Genetic modifications (mutations) are tricky. Too much or too little could both lead to the extinction of the species. Too much mutation could lead to a species with fewer viable reproductive members or a species with numerous vulnerabilities that can be easily wiped out from simple threats. On the other hand, without an ongoing development of modifications in a species the genetic instructions of a species would become homogenized. This would make the species vulnerable to changes in its environment. Let’s say, example, the genetic pool of  insect contained members that  could only the leaves of one particular type of plant. If the ecosystem of the insect was invaded by invasive species that crowded out that plant, it could diminish the food supplies of the insect to the extent that the species would go extinct. On the other hand, if the population of the insect had a genetic pool that enabled it to eat many types of plants, the species would have a chance to survive. Diversity in the gene pool provides for flexibility and survivability.

There must have some self-tuning of the genetic modification rate early in the evolution of life. Many life forms went either too high or too low in their rate and vanished quickly but those that had approximately the right rate (and this could vary a bit based on the construction of the species and its ecosystem) would survive and evolve. Even with this it is sometimes said that 99% of species that ever existed have gone extinct. Did they all really go extinct or did some of them just evolve into a new species? Did Homo erectus who were normally say is extinct really just evolve into Homo sapiens?



So let’s imagine some primordial species – the first simple organisms on Earth about 3.5-4 billion years ago. These are the ones that came through the early tests and now have about the right rate of mutation. For the sake of argument let’s use “measure genetic complexity by the length of functional and non-redundant DNA sequence rather than by total DNA length” as Alexei A. Sharov and, Richard Gordon do in their Life Predates Earth paper.

In any given period, one of these species could:

1. Stay mostly the same with modifications that do not change the essential character of the organism.
2. Evolve into a new organism of similar complexity.
3. Devolve into a new organism of lesser complexity.
4. Evolve into an organism of greater complexity.
5. Stay mostly the same and spin off a new separate species of less, same, or greater complexity.
6. Go extinct.

We might imagine that the most likely of the options above would be 1 or 6. Options 2, 3, or 5 with the new species being of less or same complexity would probably be next in likelihood. Evolution to greater complexity  by either species itself or by spinning off  a new species would be the least likely and probably highly unlikely.

Here is where the lottery comes in. As long as we generating new species at a sufficiently high rate whether they be of the same or lesser complexity the evolution of more complex forms is inevitable.

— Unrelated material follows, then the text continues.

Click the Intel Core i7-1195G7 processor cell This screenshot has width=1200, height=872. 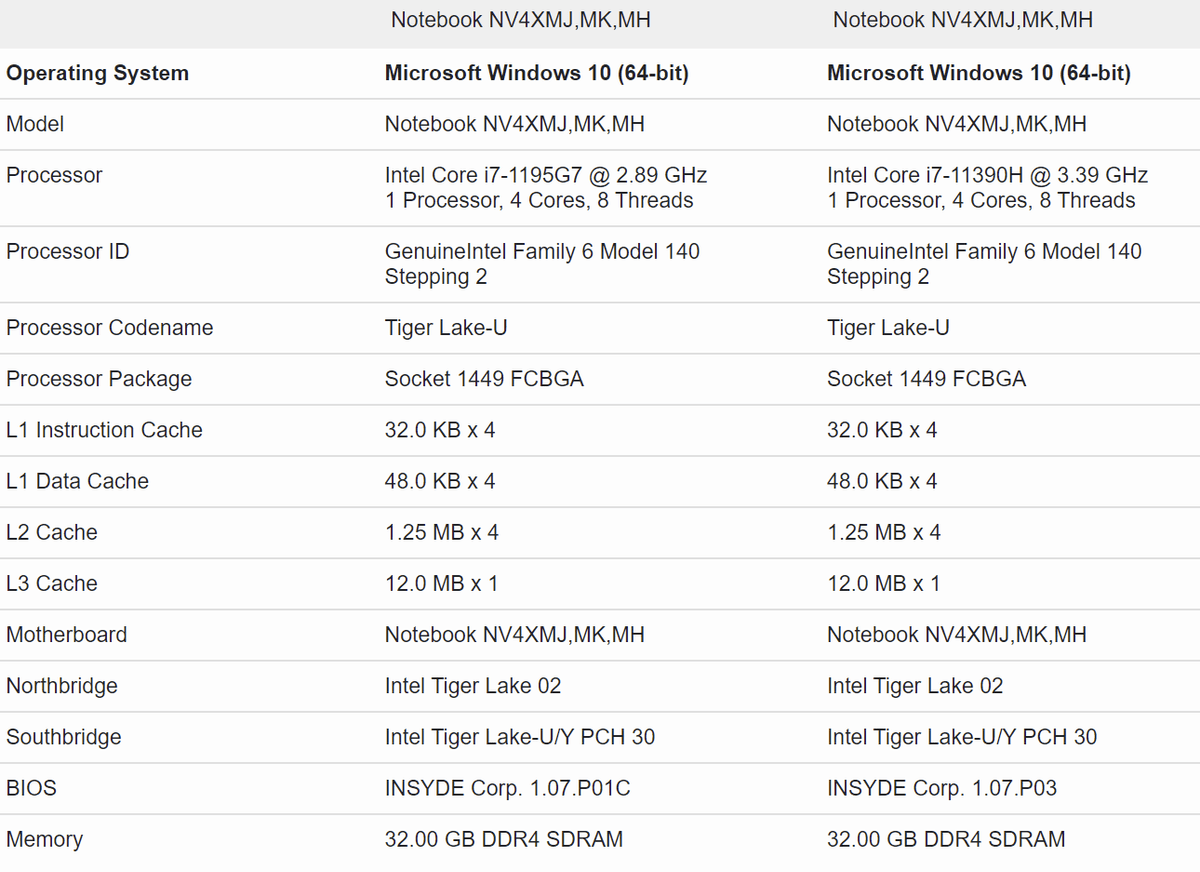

Think of it like this. We are playing the lottery with 100 species/plays per draw. We go for a long time without winning anything in the lottery for greater complexity. Some of our plays die but some split so at the end of many plays we now have 1,000 species/plays. Another period of time passes and we end up with no winnings but we have 10,000 species/play. The next draw we hit on 1. More time passes and we get more hits but now we have 100,000 species/plays. Now we getting multiple hits every draw. In fact, now occasionally one of the species lines that moved above the primordial complexity has taken another step up the complexity tree.

The more we generate newness the more we expand our capability for generating more newness and more complexity. Evolution of complex forms becomes more and more likely or perhaps even inevitable as long we are generating new forms at a sufficiently high rate and the ecosystem is friendly enough that extinction rates are not too high.